Employing Fuzzy Concept for Digital Improvisational Theatre
Magerko, Brian (Georgia Institute of Technology) | Dohogne, Peter (Georgia Institute of Technology) | Deleon, Chris (Georgia Institute of Technology)
This paper describes the creation of a digital improvisational theatre game, called Party Quirks, that allows a human user to improvise a scene with synthetic actors according to the rules of the real-world Party Quirks improv game. The AI actor behaviors are based on our study of communication strategies between real-life actors on stage and the fuzzy concepts that they employ to define and portray characters. This paper describes the underlying fuzzy concepts used to enable reasoning in ambiguous environments, like improv theatre. It also details the development of content for the system, which involved the creation of a system for animation authoring, design for efficient data reuse, and a work flow centered on Google Docs enabling parallel data entry and rapid iteration.
All the World's a Stage: Learning Character Models from Film
Lin, Grace (University of California, Santa Cruz) | Walker, Marilyn (University of California, Santa Cruz)

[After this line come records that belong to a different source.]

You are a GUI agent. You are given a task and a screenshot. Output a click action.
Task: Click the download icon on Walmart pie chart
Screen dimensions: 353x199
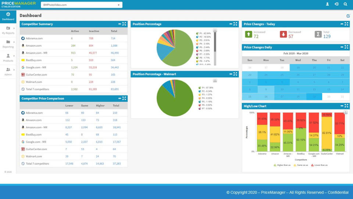click(x=215, y=81)
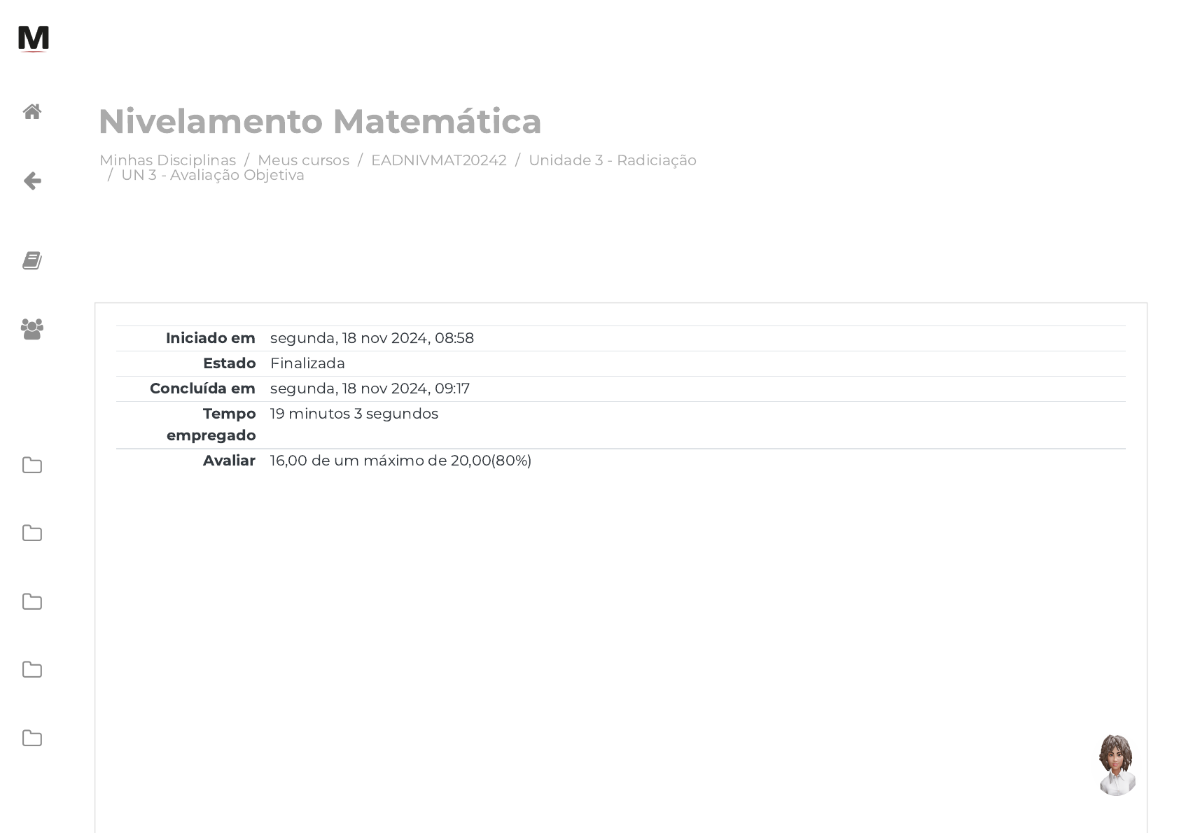Open the second folder icon in the sidebar
The image size is (1179, 833).
click(32, 533)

Many forms of interactive digital entertainment involve interacting with virtual dramatic characters. Our long term goal is to procedurally generate character dialogue behavior that automatically mimics, or blends, the style of existing characters. In this paper, we show how linguistic elements in character dialogue can define the style of characters in our RPG SpyFeet. We utilize a corpus of 862 film scripts from the IMSDb website, representing 7,400 characters, 664,000 lines of dialogue and 9,599,000 word tokens. We utilize counts of linguistic reflexes that have been used previously for personality or author recognition to discriminate different character types. With classification experiments, we show that different types of characters can be distinguished at accuracies up to 83% over a baseline of 20%. We discuss the characteristics of the learned models and show how they can be used to mimic particular film characters.